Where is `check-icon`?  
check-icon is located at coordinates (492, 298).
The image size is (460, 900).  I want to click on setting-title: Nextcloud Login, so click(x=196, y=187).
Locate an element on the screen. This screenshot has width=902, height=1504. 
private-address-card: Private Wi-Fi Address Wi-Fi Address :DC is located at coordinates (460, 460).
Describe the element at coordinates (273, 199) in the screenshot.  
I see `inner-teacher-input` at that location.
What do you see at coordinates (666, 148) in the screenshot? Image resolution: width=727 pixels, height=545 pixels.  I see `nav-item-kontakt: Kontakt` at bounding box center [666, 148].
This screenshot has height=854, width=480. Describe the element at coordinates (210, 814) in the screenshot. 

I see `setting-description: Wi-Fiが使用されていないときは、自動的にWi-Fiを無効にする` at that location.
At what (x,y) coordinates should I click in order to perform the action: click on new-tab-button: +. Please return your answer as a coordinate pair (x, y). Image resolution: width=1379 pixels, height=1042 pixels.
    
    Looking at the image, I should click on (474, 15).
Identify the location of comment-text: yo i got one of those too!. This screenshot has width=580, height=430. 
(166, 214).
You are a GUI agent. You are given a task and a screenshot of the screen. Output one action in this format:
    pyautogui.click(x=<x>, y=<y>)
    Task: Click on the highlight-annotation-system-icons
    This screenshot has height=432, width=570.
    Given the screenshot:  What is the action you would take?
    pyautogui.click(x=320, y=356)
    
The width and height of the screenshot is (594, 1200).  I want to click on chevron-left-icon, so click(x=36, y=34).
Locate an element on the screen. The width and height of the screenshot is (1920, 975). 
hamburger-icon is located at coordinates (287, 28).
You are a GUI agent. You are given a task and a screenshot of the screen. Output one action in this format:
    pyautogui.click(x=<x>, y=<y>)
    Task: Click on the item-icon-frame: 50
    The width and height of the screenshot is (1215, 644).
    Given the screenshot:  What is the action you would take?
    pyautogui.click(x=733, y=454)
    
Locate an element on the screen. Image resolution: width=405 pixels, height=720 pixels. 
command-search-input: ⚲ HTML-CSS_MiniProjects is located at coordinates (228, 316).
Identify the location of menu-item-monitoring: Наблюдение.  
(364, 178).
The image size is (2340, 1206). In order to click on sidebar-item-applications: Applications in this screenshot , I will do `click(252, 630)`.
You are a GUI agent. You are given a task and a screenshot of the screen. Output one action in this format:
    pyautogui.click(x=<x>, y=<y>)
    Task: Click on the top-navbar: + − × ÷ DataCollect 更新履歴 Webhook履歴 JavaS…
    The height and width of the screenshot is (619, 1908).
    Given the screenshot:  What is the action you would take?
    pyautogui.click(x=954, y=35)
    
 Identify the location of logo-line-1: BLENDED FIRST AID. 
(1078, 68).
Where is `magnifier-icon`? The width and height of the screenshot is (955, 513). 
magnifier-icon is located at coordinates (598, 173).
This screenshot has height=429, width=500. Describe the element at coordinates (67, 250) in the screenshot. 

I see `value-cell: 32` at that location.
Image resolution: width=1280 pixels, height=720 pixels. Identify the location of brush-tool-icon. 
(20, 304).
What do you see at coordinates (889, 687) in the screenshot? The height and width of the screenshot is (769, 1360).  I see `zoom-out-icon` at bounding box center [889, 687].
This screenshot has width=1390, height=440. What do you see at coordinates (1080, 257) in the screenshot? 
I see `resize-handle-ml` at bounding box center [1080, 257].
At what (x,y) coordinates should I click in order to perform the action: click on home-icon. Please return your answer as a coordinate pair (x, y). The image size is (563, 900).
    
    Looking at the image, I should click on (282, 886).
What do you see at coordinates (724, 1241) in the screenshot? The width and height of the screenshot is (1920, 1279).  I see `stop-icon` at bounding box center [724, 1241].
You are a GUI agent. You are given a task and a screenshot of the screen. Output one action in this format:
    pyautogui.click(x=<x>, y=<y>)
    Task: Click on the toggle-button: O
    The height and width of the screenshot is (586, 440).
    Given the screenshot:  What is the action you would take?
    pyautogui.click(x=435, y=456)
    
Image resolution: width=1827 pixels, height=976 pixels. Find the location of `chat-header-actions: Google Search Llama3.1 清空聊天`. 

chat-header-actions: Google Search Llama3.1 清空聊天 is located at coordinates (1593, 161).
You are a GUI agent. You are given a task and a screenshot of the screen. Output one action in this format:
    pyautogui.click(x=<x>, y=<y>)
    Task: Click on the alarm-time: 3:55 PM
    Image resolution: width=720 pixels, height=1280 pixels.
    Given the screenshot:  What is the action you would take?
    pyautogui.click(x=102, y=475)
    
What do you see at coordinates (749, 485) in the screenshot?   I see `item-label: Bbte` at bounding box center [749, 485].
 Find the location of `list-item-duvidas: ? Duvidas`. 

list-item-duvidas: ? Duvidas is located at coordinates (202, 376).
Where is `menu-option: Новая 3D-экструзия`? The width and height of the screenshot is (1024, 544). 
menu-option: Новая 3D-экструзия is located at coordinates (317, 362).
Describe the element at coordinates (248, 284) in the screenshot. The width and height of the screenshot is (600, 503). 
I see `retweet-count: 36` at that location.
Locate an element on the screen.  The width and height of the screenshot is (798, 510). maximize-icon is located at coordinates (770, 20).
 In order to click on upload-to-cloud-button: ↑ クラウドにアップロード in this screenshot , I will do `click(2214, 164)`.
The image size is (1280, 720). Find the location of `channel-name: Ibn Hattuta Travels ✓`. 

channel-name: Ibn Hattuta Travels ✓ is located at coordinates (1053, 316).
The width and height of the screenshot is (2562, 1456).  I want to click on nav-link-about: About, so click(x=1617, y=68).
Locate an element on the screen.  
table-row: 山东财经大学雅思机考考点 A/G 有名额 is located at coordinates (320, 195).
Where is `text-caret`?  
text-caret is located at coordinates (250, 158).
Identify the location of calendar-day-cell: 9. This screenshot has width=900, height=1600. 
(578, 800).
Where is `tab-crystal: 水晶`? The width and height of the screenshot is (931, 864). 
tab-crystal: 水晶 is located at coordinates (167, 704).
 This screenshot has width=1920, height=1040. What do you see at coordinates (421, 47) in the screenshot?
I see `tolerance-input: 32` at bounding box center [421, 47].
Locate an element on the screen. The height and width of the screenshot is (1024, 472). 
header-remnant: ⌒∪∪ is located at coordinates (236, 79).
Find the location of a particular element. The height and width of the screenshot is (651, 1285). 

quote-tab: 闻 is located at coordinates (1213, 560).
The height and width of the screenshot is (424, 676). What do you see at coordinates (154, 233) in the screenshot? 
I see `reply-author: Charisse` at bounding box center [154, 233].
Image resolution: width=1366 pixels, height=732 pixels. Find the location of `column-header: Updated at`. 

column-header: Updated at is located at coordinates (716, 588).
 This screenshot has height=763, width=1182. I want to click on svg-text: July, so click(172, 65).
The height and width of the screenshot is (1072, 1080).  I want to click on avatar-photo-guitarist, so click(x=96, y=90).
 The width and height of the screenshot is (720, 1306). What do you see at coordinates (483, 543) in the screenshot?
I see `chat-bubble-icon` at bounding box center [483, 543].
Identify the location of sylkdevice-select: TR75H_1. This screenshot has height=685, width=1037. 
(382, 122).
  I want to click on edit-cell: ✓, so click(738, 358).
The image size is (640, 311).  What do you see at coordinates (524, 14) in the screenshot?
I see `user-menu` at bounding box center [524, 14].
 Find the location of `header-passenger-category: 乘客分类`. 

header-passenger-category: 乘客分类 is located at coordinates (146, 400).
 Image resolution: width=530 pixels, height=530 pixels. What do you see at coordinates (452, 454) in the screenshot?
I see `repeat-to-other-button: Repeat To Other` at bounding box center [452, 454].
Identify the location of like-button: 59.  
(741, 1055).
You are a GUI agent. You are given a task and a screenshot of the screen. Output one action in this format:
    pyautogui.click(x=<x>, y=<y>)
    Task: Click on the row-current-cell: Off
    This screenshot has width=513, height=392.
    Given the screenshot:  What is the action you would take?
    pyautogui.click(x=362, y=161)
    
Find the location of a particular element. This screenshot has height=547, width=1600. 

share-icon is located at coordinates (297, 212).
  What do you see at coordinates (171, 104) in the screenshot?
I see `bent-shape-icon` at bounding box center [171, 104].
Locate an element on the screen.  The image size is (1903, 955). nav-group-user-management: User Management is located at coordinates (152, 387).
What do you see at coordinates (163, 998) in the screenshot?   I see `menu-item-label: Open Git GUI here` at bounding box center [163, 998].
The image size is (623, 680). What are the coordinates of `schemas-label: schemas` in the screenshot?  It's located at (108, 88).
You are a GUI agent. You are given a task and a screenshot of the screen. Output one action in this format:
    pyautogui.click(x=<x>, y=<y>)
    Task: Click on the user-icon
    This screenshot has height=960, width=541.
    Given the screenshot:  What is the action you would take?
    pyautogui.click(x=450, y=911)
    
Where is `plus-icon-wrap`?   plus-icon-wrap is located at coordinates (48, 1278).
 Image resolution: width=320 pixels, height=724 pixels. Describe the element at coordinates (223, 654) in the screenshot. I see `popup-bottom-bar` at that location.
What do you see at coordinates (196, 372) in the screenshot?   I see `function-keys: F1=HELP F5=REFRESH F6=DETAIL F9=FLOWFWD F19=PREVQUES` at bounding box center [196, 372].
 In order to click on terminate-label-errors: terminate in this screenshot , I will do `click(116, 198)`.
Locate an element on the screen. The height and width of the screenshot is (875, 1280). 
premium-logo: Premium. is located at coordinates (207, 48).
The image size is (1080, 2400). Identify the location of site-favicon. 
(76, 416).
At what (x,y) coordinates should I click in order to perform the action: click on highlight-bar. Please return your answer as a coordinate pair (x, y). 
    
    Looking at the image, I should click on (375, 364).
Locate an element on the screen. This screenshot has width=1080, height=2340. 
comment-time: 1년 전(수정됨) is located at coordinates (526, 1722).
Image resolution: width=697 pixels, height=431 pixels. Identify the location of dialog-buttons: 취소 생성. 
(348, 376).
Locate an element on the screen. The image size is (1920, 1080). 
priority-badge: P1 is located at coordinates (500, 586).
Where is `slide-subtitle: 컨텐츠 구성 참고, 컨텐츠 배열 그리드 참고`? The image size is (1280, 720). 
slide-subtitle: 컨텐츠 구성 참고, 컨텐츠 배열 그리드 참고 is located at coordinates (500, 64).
.....
**REQUEST**
Please copy the data from the line with "The height and width of the screenshot is (424, 676)." to the line with "(741, 1055).", both of those lines included, without changing a single character.

**TASK OUTPUT**
The height and width of the screenshot is (424, 676). What do you see at coordinates (154, 233) in the screenshot? 
I see `reply-author: Charisse` at bounding box center [154, 233].
Image resolution: width=1366 pixels, height=732 pixels. Find the location of `column-header: Updated at`. 

column-header: Updated at is located at coordinates (716, 588).
 This screenshot has height=763, width=1182. I want to click on svg-text: July, so click(172, 65).
The height and width of the screenshot is (1072, 1080).  I want to click on avatar-photo-guitarist, so click(x=96, y=90).
 The width and height of the screenshot is (720, 1306). What do you see at coordinates (483, 543) in the screenshot?
I see `chat-bubble-icon` at bounding box center [483, 543].
Identify the location of sylkdevice-select: TR75H_1. This screenshot has height=685, width=1037. 
(382, 122).
  I want to click on edit-cell: ✓, so click(738, 358).
The image size is (640, 311).  What do you see at coordinates (524, 14) in the screenshot?
I see `user-menu` at bounding box center [524, 14].
 Find the location of `header-passenger-category: 乘客分类`. 

header-passenger-category: 乘客分类 is located at coordinates (146, 400).
 Image resolution: width=530 pixels, height=530 pixels. What do you see at coordinates (452, 454) in the screenshot?
I see `repeat-to-other-button: Repeat To Other` at bounding box center [452, 454].
Identify the location of like-button: 59.  
(741, 1055).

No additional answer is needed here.